— Required task —
Return the lines starting at the one that contains "Viewport: 416px width, 586px" and ending at the one that contains "[x=215, y=184]", both included, exactly as they appear and with nothing else.

— Data provided —
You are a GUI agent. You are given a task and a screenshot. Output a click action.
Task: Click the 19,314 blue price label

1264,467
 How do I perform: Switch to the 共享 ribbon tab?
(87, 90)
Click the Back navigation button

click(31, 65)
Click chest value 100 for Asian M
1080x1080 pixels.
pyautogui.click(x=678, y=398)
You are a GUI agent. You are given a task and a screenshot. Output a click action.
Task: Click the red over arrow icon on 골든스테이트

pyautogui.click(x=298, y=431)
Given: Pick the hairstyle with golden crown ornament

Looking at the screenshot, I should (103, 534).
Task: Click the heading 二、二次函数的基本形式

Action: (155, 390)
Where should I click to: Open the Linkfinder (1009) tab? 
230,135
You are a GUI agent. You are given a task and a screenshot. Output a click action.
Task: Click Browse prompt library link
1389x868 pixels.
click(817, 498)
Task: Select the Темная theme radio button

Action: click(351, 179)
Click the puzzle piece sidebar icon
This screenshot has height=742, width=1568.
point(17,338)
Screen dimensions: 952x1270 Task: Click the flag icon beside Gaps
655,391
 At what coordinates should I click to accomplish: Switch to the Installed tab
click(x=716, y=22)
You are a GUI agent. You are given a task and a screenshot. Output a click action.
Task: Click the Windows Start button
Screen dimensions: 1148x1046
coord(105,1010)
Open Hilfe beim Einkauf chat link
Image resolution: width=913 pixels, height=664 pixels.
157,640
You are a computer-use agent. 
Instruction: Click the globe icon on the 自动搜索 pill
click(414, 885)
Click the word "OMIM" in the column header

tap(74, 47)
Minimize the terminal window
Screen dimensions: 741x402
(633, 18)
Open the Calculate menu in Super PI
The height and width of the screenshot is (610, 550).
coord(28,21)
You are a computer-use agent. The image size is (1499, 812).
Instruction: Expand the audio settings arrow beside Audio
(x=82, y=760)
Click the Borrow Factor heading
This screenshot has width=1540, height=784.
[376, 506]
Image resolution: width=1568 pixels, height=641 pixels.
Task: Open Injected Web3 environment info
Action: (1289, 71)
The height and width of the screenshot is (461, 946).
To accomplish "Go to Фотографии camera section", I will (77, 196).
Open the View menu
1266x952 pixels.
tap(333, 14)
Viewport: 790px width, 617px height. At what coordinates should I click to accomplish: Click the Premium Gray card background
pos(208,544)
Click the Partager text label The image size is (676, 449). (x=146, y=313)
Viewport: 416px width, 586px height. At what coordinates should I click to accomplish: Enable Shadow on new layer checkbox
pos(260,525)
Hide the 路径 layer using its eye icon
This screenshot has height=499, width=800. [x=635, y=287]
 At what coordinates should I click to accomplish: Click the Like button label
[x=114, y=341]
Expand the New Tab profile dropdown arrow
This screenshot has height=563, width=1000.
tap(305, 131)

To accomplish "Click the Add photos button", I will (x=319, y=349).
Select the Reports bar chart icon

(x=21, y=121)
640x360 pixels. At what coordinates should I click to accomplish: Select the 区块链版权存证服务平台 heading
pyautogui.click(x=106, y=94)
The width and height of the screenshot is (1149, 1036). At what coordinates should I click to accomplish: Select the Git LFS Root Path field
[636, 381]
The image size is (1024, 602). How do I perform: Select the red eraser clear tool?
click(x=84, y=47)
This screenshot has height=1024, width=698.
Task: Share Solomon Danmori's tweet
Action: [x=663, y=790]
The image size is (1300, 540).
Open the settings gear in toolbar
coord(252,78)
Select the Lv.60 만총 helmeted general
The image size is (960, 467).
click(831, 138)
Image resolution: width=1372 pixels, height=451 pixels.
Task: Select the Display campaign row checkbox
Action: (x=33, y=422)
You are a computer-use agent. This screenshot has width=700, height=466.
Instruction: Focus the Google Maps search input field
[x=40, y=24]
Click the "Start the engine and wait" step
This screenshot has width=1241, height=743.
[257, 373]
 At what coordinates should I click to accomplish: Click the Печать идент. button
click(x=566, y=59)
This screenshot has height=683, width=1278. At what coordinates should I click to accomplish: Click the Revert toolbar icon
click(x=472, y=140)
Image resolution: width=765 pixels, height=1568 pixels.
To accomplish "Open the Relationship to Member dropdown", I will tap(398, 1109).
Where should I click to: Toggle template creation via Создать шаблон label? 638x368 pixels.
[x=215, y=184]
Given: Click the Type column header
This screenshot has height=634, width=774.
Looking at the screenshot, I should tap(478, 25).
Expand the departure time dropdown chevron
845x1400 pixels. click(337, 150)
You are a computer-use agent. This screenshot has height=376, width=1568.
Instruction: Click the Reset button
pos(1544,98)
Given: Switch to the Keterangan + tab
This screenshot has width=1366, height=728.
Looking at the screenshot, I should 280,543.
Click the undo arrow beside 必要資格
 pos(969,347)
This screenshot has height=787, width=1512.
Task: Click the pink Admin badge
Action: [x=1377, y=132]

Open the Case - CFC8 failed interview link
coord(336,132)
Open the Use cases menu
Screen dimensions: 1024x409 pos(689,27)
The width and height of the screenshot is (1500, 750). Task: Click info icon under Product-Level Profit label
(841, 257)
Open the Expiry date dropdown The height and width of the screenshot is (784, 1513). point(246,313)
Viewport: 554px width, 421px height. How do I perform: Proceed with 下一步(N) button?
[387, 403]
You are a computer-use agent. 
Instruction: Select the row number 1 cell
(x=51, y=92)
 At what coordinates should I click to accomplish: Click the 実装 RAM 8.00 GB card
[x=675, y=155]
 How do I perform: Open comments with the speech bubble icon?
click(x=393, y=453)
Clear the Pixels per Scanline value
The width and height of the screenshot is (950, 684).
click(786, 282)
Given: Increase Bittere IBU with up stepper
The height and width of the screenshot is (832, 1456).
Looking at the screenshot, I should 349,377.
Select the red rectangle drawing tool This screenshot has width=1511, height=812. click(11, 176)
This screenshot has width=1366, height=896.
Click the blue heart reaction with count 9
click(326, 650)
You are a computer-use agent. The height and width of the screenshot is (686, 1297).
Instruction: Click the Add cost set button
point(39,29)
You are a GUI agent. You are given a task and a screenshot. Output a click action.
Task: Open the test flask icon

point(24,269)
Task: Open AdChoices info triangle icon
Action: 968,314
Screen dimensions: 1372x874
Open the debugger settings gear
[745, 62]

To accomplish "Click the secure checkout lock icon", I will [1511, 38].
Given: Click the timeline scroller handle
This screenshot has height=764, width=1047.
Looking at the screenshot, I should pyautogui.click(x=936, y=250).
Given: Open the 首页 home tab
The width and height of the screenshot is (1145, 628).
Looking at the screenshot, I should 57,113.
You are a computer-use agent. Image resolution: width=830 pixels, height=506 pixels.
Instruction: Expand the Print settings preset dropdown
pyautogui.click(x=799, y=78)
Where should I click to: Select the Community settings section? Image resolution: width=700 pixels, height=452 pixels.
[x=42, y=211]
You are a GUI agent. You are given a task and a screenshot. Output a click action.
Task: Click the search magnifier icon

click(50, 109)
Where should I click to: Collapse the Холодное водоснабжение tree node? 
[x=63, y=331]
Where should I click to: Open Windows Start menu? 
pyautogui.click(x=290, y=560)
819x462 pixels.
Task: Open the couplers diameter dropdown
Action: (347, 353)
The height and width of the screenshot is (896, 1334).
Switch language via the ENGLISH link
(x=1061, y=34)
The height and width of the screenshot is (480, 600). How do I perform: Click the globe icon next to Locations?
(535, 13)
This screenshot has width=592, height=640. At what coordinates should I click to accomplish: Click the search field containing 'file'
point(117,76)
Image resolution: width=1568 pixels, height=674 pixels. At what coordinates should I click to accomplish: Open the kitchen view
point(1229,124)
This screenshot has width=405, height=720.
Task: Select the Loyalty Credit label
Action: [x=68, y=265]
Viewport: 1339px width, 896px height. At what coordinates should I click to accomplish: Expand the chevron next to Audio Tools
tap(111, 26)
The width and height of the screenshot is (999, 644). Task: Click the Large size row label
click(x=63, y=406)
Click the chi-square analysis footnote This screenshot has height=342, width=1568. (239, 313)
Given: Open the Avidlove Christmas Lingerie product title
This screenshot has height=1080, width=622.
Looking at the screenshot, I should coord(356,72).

— Task response —
Viewport: 416px width, 586px height. At what coordinates should I click to accomplish: Enable Shadow on new layer checkbox
pos(260,525)
Hide the 路径 layer using its eye icon
This screenshot has height=499, width=800. [x=635, y=287]
 At what coordinates should I click to accomplish: Click the Like button label
[x=114, y=341]
Expand the New Tab profile dropdown arrow
This screenshot has height=563, width=1000.
tap(305, 131)

To accomplish "Click the Add photos button", I will (x=319, y=349).
Select the Reports bar chart icon

(x=21, y=121)
640x360 pixels. At what coordinates should I click to accomplish: Select the 区块链版权存证服务平台 heading
pyautogui.click(x=106, y=94)
The width and height of the screenshot is (1149, 1036). At what coordinates should I click to accomplish: Select the Git LFS Root Path field
[636, 381]
The image size is (1024, 602). How do I perform: Select the red eraser clear tool?
click(x=84, y=47)
This screenshot has height=1024, width=698.
Task: Share Solomon Danmori's tweet
Action: [x=663, y=790]
The image size is (1300, 540).
Open the settings gear in toolbar
coord(252,78)
Select the Lv.60 만총 helmeted general
The image size is (960, 467).
click(831, 138)
Image resolution: width=1372 pixels, height=451 pixels.
Task: Select the Display campaign row checkbox
Action: (x=33, y=422)
You are a computer-use agent. This screenshot has width=700, height=466.
Instruction: Focus the Google Maps search input field
[x=40, y=24]
Click the "Start the engine and wait" step
This screenshot has width=1241, height=743.
[257, 373]
 At what coordinates should I click to accomplish: Click the Печать идент. button
click(x=566, y=59)
This screenshot has height=683, width=1278. At what coordinates should I click to accomplish: Click the Revert toolbar icon
click(x=472, y=140)
Image resolution: width=765 pixels, height=1568 pixels.
To accomplish "Open the Relationship to Member dropdown", I will tap(398, 1109).
Where should I click to: Toggle template creation via Создать шаблон label? 638x368 pixels.
[x=215, y=184]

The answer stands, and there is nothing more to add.